November 5, 2024

Franklin Cudjoe, the founding President of IMANI Africa, has expressed dismay at the Supreme Court’s use of double standards in the case of the four seats declared empty by Speaker Alban Bagbin.

Cudjoe stated in an opinion that it was startling that the Chief Justice who presided over the case today was so concerned about it but failed to demonstrate the same concern for the constituents of Santrokofi, Akpafu, Lolobi, and Likpe (SALL).

He argued that when the residents of SALL went to court to seek redress after being disenfranchised in the 2020 parliamentary election, the Supreme Court failed to deal with the problem in the same way that it dealt with the issue of MPs whose seats were declared vacant by Speaker Alban Bagbin.

“And yet, when my SALL people were deliberately disenfranchised and we ran to the same Supreme Court for protection, it did not offer this level of comfort it so lavishly and without shame displayed today towards other constituencies.

“We had gone to the Supreme Court to expeditiously protect our rights that had been violated and had the highest risk of being violated for the duration of the existing Parliament.”

Franklin Cudjoe questioned what was so remarkable about the four MPs whose seats had been declared vacant for the court to employ the speed of light in determining the matter, raising the possibility that their emoluments and other benefits would be affected.

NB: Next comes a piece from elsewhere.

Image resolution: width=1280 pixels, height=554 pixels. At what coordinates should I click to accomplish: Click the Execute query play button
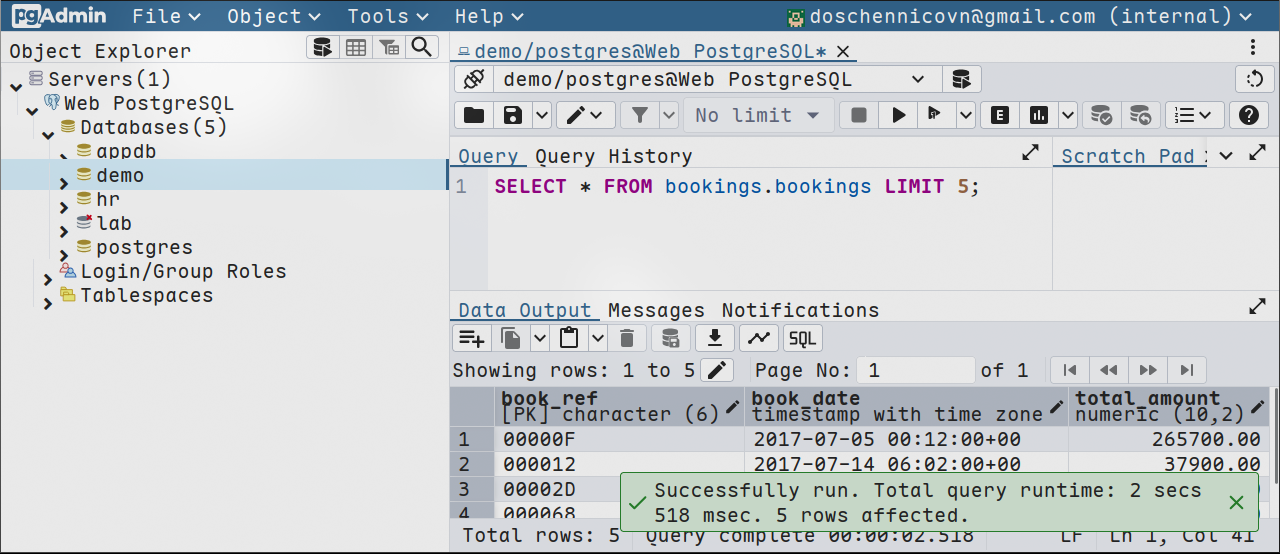click(898, 115)
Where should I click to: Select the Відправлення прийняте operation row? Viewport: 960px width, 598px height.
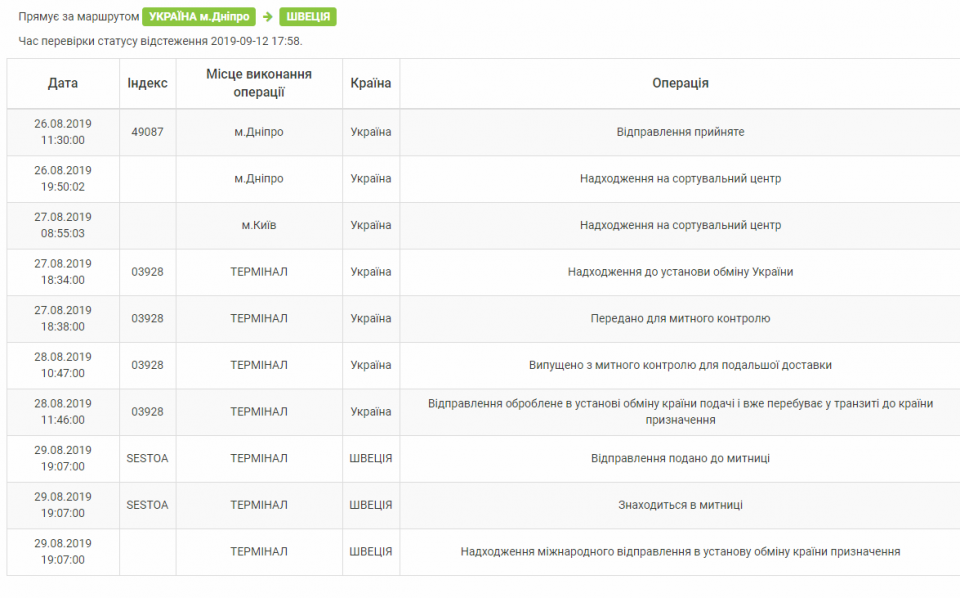680,132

The Supreme Court has declared its decision to grant the stay of execution of Speaker Alban Bagbin’s declaration of four seats vacant because no by-elections could lawfully be held to replace the affected MPs between October 17, 2024, and January 7, 2025.

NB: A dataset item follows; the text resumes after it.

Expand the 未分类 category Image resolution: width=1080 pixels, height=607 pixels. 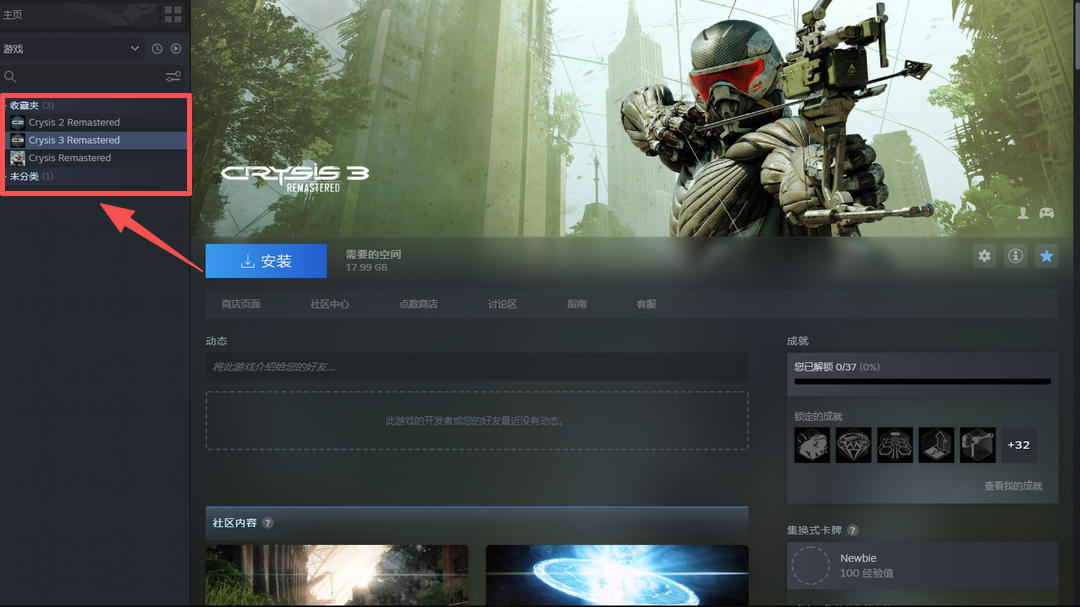click(24, 176)
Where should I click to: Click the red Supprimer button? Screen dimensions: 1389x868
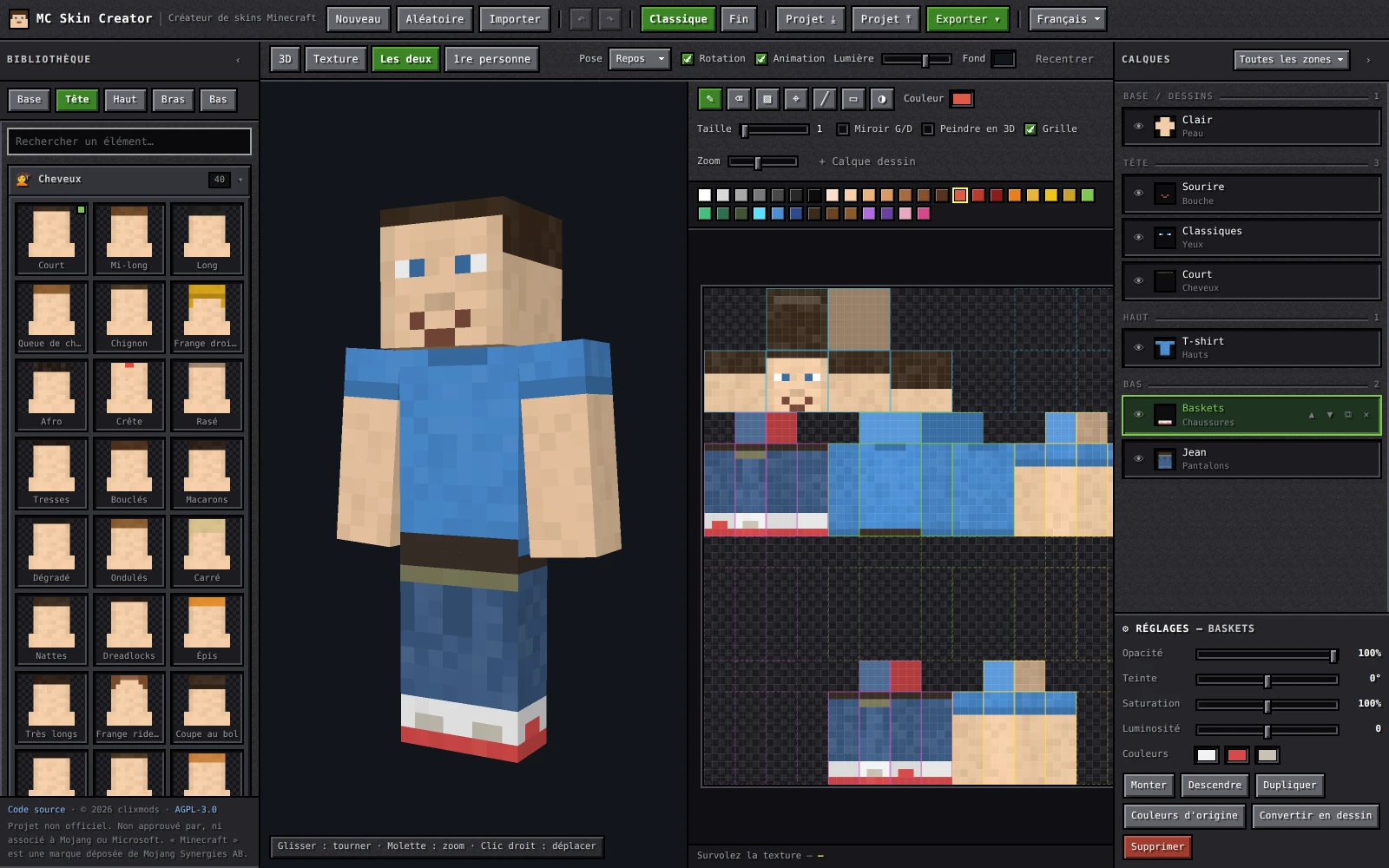click(x=1156, y=846)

Chief Justice Gertrude Torkornoo, the chair of the five-member panel that presided over the matter, stated that this was a factor that weighed heavily on the Supreme Court’s decision to grant the stay of execution.

“This exceptional circumstance arising from the outcome of the ruling weighed on the mind of the Supreme Court to grant an order directing a stay of execution of the ruling of the Speaker on 17th October 2024.”

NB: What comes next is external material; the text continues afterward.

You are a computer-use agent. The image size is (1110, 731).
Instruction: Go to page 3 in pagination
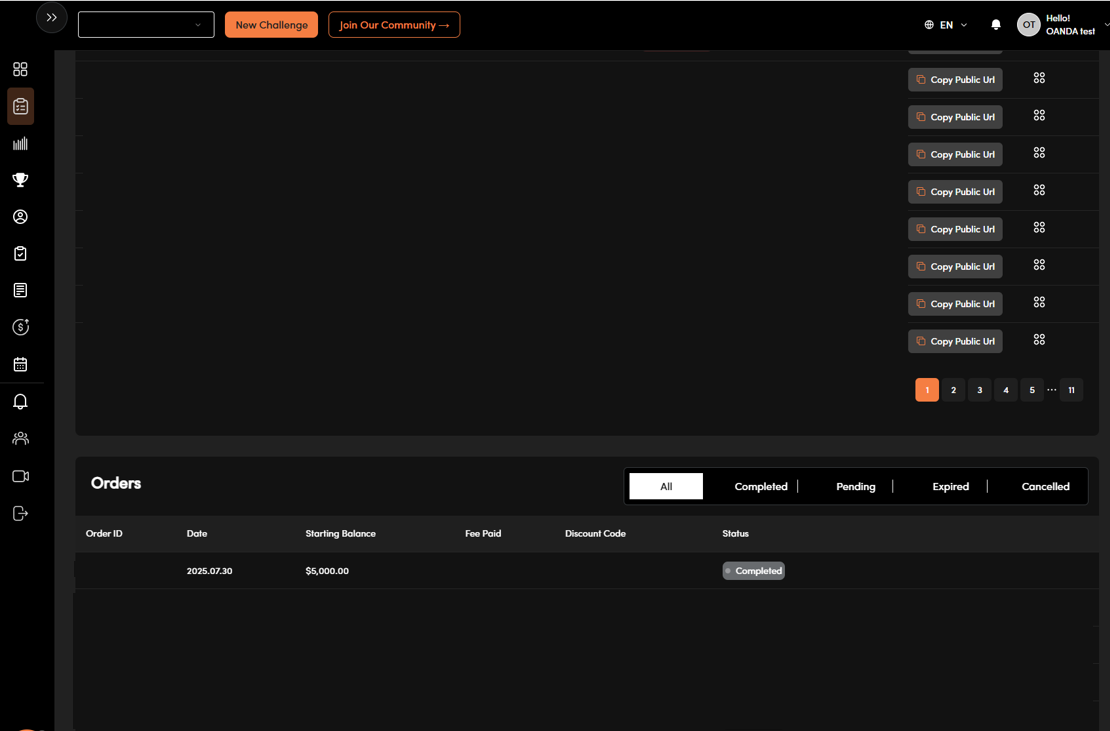(980, 390)
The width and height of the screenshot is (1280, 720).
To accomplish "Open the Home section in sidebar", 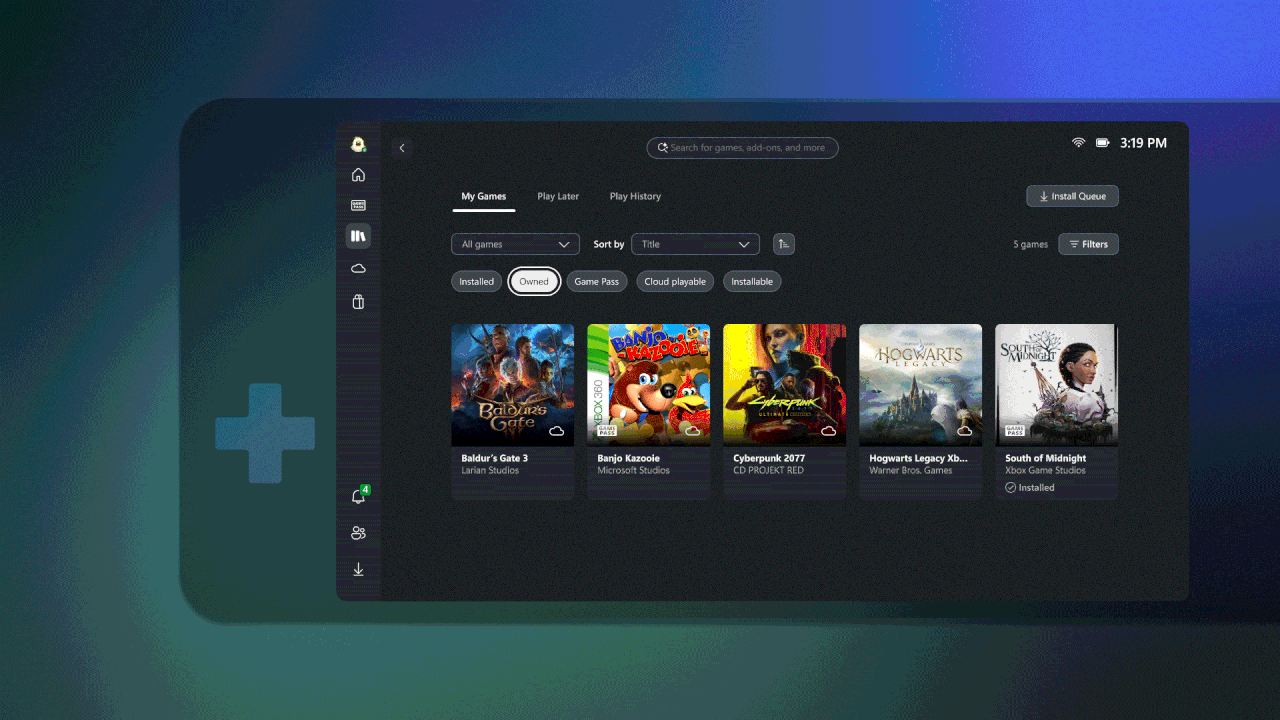I will [358, 174].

However, Franklin Cudjoe questioned why the Supreme Court did not apply the same reasoning it used against SALL to lawyers representing the Majority Leader.

“What was so special about the four constituencies whose MPs had abandoned in their hearts that the Supreme Court can even entertain the hearing of an ex-parte motion procured cheaply at the speed of light and rule on that? That the delinquent MPs’ salaries and emoluments will be affected? Really??”

Read his opinion below:

I am so shocked at the level of hypocrisy and double standards displayed by the Supreme Court today. The Chief Justice was so invested in the representation of constituents whose pampered MPs had decided to abandon them for other parties after representing them for nearly four years.

And yet, when my SALL people were deliberately disenfranchised and we ran to the same Supreme Court for protection, it did not offer this level of comfort it so lavishly and without shame displayed today towards other constituencies.

We had gone to the Supreme Court to expeditiously protect our rights that had been violated and had the highest risk of being violated for the duration of the existing Parliament.

So we went to the High Court to start our SALL case. Guess what? After three years of making our case, the High Court ruled a few months ago that it had no jurisdiction to hear our case.

For four years, we have been rendered orphans and ostracized by the system and yet we paid taxes although we saw no development. We are appealing to the Superior Court. However, with today’s contrived, shambolic display of ‘politically biased’ support for some Ghanaians, I am not sure we will get to be heard until forever.

What was so special about the four constituencies whose MPs had abandoned in their hearts that the Supreme Court can even entertain the hearing of an ex-parte motion procured cheaply at the speed of light and rule on that?

That the delinquent MPs’ salaries and emoluments will be affected? Really?? Why didn’t the Supreme Court rely on the same principle it applied against SALL to lawyers of the Majority Leader? This is just precocious judicial terrorism aided by legal plunder. Sad.